Work to be completed » Could you write out the listing below again, exactly?

Extracted entries »
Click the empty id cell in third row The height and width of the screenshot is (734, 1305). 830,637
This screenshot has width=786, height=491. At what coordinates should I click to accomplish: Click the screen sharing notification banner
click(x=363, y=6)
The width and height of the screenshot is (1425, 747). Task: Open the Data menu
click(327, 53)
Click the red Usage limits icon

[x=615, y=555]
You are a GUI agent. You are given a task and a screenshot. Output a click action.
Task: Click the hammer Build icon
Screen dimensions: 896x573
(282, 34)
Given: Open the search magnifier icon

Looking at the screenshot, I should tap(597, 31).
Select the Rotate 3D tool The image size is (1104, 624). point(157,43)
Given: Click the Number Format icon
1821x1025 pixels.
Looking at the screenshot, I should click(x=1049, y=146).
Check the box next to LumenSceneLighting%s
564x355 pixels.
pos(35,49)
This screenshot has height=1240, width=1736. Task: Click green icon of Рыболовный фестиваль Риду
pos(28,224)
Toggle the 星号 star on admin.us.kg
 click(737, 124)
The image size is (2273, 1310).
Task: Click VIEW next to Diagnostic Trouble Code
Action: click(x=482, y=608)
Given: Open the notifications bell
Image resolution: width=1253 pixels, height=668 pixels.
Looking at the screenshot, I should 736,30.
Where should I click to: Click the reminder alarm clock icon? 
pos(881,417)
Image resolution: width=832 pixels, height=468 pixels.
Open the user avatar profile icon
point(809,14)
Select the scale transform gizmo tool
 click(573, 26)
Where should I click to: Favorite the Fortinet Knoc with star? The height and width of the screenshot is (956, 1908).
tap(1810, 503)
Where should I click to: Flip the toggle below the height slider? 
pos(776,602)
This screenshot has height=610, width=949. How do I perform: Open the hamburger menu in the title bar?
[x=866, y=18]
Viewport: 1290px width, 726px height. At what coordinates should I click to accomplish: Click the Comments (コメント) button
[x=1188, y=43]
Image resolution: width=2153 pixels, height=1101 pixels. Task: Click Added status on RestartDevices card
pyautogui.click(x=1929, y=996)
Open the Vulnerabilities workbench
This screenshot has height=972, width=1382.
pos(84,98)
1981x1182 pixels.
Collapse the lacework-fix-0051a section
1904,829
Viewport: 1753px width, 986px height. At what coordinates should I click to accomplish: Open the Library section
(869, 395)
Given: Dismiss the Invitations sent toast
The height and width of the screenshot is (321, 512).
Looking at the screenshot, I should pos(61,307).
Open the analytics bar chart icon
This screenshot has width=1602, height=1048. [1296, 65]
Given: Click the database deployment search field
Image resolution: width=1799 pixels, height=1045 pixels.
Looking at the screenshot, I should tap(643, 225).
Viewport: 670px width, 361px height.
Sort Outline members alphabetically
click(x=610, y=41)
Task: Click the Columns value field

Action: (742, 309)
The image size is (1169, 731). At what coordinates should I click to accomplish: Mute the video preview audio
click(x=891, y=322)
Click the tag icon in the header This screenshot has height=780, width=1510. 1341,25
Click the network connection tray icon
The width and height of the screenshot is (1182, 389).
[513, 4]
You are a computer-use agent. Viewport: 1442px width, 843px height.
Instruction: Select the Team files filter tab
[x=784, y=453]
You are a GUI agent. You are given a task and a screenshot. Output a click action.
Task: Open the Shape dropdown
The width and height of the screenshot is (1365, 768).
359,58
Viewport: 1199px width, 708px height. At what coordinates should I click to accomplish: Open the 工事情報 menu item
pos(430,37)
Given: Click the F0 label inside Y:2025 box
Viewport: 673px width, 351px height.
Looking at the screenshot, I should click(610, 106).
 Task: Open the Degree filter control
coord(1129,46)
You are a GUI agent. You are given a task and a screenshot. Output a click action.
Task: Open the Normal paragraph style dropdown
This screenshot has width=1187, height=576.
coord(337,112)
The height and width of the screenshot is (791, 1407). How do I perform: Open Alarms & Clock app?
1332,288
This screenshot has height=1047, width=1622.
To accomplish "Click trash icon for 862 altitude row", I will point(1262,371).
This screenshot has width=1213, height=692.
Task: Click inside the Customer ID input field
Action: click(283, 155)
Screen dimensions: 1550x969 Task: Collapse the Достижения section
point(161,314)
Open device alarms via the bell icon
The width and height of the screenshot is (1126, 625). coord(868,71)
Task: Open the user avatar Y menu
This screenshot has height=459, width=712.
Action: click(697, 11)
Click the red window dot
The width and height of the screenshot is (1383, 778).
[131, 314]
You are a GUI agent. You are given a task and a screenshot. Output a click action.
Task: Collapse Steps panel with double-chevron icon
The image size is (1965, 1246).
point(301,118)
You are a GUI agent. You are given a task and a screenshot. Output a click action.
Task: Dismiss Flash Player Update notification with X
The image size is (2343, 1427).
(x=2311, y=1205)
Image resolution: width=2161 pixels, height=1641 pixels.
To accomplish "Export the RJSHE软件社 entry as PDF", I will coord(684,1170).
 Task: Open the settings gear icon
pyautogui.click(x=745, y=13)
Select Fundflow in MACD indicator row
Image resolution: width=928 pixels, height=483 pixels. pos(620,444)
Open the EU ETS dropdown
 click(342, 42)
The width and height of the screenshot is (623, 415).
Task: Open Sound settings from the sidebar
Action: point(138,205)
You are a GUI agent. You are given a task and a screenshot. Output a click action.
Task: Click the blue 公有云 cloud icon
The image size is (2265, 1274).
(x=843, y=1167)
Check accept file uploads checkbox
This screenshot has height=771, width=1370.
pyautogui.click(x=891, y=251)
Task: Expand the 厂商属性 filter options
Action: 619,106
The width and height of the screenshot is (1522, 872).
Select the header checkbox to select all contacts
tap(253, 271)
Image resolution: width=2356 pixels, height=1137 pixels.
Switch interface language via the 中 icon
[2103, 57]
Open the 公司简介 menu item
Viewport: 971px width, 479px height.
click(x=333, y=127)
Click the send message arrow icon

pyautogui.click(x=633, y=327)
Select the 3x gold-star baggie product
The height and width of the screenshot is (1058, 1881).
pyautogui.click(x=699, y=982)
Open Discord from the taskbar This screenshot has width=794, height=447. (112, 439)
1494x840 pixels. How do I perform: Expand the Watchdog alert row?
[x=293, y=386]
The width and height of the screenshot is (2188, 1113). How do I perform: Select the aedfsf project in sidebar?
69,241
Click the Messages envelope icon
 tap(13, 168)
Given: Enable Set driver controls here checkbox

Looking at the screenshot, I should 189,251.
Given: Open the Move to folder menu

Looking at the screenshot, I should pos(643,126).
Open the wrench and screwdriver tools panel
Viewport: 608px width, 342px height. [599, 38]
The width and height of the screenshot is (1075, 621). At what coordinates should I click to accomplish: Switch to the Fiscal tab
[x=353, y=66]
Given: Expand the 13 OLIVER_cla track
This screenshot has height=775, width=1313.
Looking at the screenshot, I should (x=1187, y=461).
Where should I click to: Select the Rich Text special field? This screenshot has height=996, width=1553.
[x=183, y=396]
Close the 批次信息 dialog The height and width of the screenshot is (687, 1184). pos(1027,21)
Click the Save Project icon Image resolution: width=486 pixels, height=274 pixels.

Output »
Click the empty id cell in third row The height and width of the screenshot is (734, 1305). 830,637
This screenshot has width=786, height=491. At what coordinates should I click to accomplish: Click the screen sharing notification banner
click(x=363, y=6)
The width and height of the screenshot is (1425, 747). Task: Open the Data menu
click(327, 53)
Click the red Usage limits icon

[x=615, y=555]
You are a GUI agent. You are given a task and a screenshot. Output a click action.
Task: Click the hammer Build icon
Screen dimensions: 896x573
(282, 34)
Given: Open the search magnifier icon

Looking at the screenshot, I should tap(597, 31).
Select the Rotate 3D tool The image size is (1104, 624). point(157,43)
Given: Click the Number Format icon
1821x1025 pixels.
Looking at the screenshot, I should click(x=1049, y=146).
Check the box next to LumenSceneLighting%s
564x355 pixels.
pos(35,49)
This screenshot has height=1240, width=1736. Task: Click green icon of Рыболовный фестиваль Риду
pos(28,224)
Toggle the 星号 star on admin.us.kg
 click(737, 124)
The image size is (2273, 1310).
Task: Click VIEW next to Diagnostic Trouble Code
Action: click(x=482, y=608)
Given: Open the notifications bell
Image resolution: width=1253 pixels, height=668 pixels.
Looking at the screenshot, I should 736,30.
Where should I click to: Click the reminder alarm clock icon? 
pos(881,417)
Image resolution: width=832 pixels, height=468 pixels.
Open the user avatar profile icon
point(809,14)
Select the scale transform gizmo tool
 click(573, 26)
Where should I click to: Favorite the Fortinet Knoc with star? The height and width of the screenshot is (956, 1908).
tap(1810, 503)
Where should I click to: Flip the toggle below the height slider? 
pos(776,602)
This screenshot has height=610, width=949. How do I perform: Open the hamburger menu in the title bar?
[x=866, y=18]
Viewport: 1290px width, 726px height. At what coordinates should I click to accomplish: Click the Comments (コメント) button
[x=1188, y=43]
Image resolution: width=2153 pixels, height=1101 pixels. Task: Click Added status on RestartDevices card
pyautogui.click(x=1929, y=996)
Open the Vulnerabilities workbench
This screenshot has height=972, width=1382.
pos(84,98)
1981x1182 pixels.
Collapse the lacework-fix-0051a section
1904,829
Viewport: 1753px width, 986px height. At what coordinates should I click to accomplish: Open the Library section
(869, 395)
Given: Dismiss the Invitations sent toast
The height and width of the screenshot is (321, 512).
Looking at the screenshot, I should pos(61,307).
Open the analytics bar chart icon
This screenshot has width=1602, height=1048. [1296, 65]
Given: Click the database deployment search field
Image resolution: width=1799 pixels, height=1045 pixels.
Looking at the screenshot, I should tap(643, 225).
Viewport: 670px width, 361px height.
Sort Outline members alphabetically
click(x=610, y=41)
Task: Click the Columns value field

Action: (742, 309)
The image size is (1169, 731). At what coordinates should I click to accomplish: Mute the video preview audio
click(x=891, y=322)
Click the tag icon in the header This screenshot has height=780, width=1510. 1341,25
Click the network connection tray icon
The width and height of the screenshot is (1182, 389).
[513, 4]
You are a computer-use agent. Viewport: 1442px width, 843px height.
Instruction: Select the Team files filter tab
[x=784, y=453]
You are a GUI agent. You are given a task and a screenshot. Output a click action.
Task: Open the Shape dropdown
The width and height of the screenshot is (1365, 768).
359,58
Viewport: 1199px width, 708px height. At what coordinates should I click to accomplish: Open the 工事情報 menu item
pos(430,37)
Given: Click the F0 label inside Y:2025 box
Viewport: 673px width, 351px height.
Looking at the screenshot, I should click(610, 106).
 Task: Open the Degree filter control
coord(1129,46)
You are a GUI agent. You are given a task and a screenshot. Output a click action.
Task: Open the Normal paragraph style dropdown
This screenshot has width=1187, height=576.
coord(337,112)
The height and width of the screenshot is (791, 1407). How do I perform: Open Alarms & Clock app?
1332,288
This screenshot has height=1047, width=1622.
To accomplish "Click trash icon for 862 altitude row", I will point(1262,371).
This screenshot has width=1213, height=692.
Task: Click inside the Customer ID input field
Action: click(283, 155)
Screen dimensions: 1550x969 Task: Collapse the Достижения section
point(161,314)
Open device alarms via the bell icon
The width and height of the screenshot is (1126, 625). coord(868,71)
Task: Open the user avatar Y menu
This screenshot has height=459, width=712.
Action: click(697, 11)
Click the red window dot
The width and height of the screenshot is (1383, 778).
[131, 314]
You are a GUI agent. You are given a task and a screenshot. Output a click action.
Task: Collapse Steps panel with double-chevron icon
The image size is (1965, 1246).
point(301,118)
You are a GUI agent. You are given a task and a screenshot. Output a click action.
Task: Dismiss Flash Player Update notification with X
The image size is (2343, 1427).
(x=2311, y=1205)
Image resolution: width=2161 pixels, height=1641 pixels.
To accomplish "Export the RJSHE软件社 entry as PDF", I will coord(684,1170).
 Task: Open the settings gear icon
pyautogui.click(x=745, y=13)
Select Fundflow in MACD indicator row
Image resolution: width=928 pixels, height=483 pixels. pos(620,444)
Open the EU ETS dropdown
 click(342, 42)
The width and height of the screenshot is (623, 415).
Task: Open Sound settings from the sidebar
Action: point(138,205)
You are a GUI agent. You are given a task and a screenshot. Output a click action.
Task: Click the blue 公有云 cloud icon
The image size is (2265, 1274).
(x=843, y=1167)
Check accept file uploads checkbox
This screenshot has height=771, width=1370.
pyautogui.click(x=891, y=251)
Task: Expand the 厂商属性 filter options
Action: 619,106
The width and height of the screenshot is (1522, 872).
Select the header checkbox to select all contacts
tap(253, 271)
Image resolution: width=2356 pixels, height=1137 pixels.
Switch interface language via the 中 icon
[2103, 57]
Open the 公司简介 menu item
Viewport: 971px width, 479px height.
click(x=333, y=127)
Click the send message arrow icon

pyautogui.click(x=633, y=327)
Select the 3x gold-star baggie product
The height and width of the screenshot is (1058, 1881).
pyautogui.click(x=699, y=982)
Open Discord from the taskbar This screenshot has width=794, height=447. (112, 439)
1494x840 pixels. How do I perform: Expand the Watchdog alert row?
[x=293, y=386]
The width and height of the screenshot is (2188, 1113). How do I perform: Select the aedfsf project in sidebar?
69,241
Click the Messages envelope icon
 tap(13, 168)
Given: Enable Set driver controls here checkbox

Looking at the screenshot, I should 189,251.
Given: Open the Move to folder menu

Looking at the screenshot, I should pos(643,126).
Open the wrench and screwdriver tools panel
Viewport: 608px width, 342px height. [599, 38]
The width and height of the screenshot is (1075, 621). At what coordinates should I click to accomplish: Switch to the Fiscal tab
[x=353, y=66]
Given: Expand the 13 OLIVER_cla track
This screenshot has height=775, width=1313.
Looking at the screenshot, I should (x=1187, y=461).
Where should I click to: Select the Rich Text special field? This screenshot has height=996, width=1553.
[x=183, y=396]
Close the 批次信息 dialog The height and width of the screenshot is (687, 1184). pos(1027,21)
Click the Save Project icon Image resolution: width=486 pixels, height=274 pixels.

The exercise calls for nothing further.